- _What to produce_
Each line of the data below from the one holding "Tap Ruben R.'s" to the one holding "Click the large", inclusive, is to be reproduced exactly; no other line belongs in the answer.

***** Dataset entries

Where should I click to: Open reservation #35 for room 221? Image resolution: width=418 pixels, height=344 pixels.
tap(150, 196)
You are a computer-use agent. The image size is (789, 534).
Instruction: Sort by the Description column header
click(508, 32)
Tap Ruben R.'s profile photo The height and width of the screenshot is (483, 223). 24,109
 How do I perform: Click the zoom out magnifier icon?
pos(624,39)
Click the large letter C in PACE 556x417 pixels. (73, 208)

**********
***** Dataset entries

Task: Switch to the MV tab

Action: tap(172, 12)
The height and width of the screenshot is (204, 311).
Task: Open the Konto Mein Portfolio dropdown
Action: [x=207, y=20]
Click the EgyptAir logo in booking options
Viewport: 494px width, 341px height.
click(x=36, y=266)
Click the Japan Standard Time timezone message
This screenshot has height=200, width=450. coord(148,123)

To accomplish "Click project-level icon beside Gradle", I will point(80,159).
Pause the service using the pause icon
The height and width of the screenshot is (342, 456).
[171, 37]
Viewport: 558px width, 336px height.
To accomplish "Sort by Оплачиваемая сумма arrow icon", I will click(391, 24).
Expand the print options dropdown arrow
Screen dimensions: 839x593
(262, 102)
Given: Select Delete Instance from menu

**********
***** Dataset entries

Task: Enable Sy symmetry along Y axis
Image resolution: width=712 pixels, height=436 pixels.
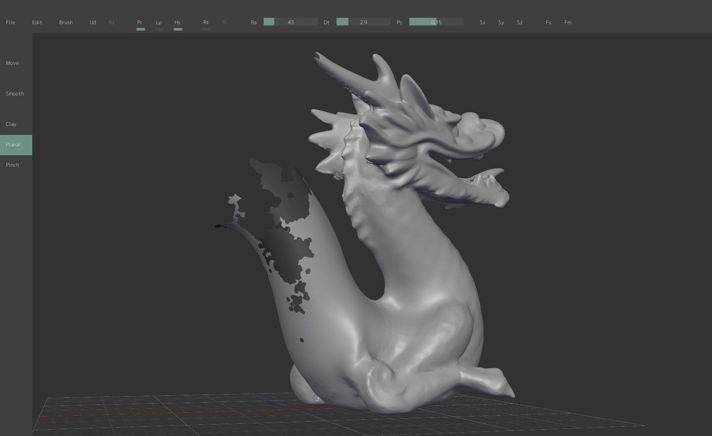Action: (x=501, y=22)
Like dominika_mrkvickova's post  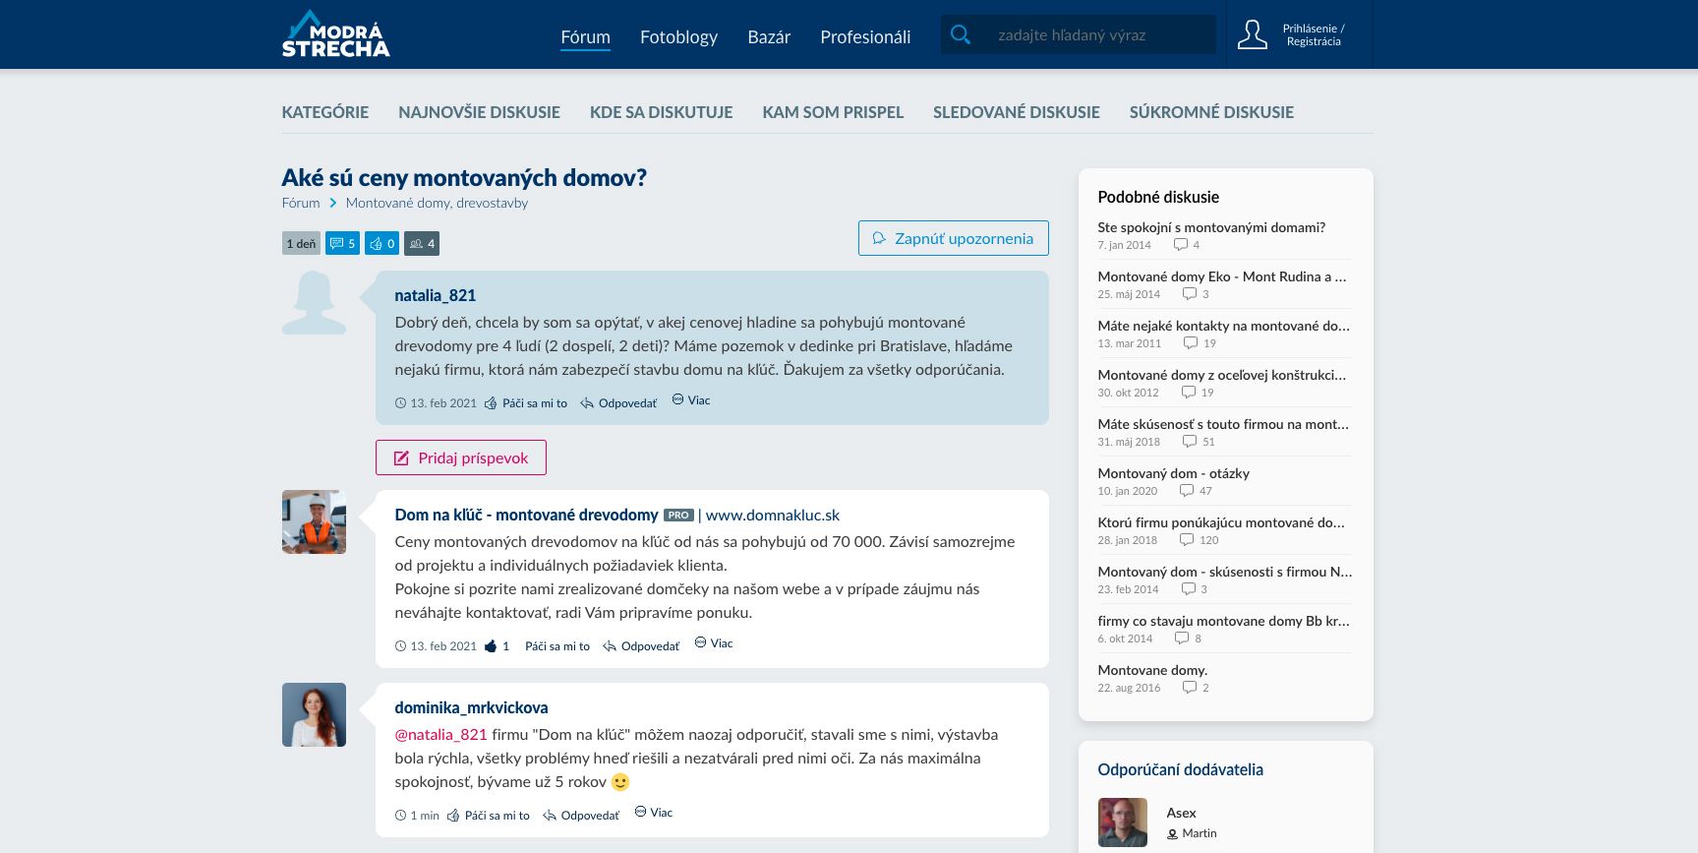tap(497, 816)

**********

- _Solution for this task_
Tap Ruben R.'s profile photo The height and width of the screenshot is (483, 223). 24,109
 How do I perform: Click the zoom out magnifier icon?
pos(624,39)
Click the large letter C in PACE 556x417 pixels. (73, 208)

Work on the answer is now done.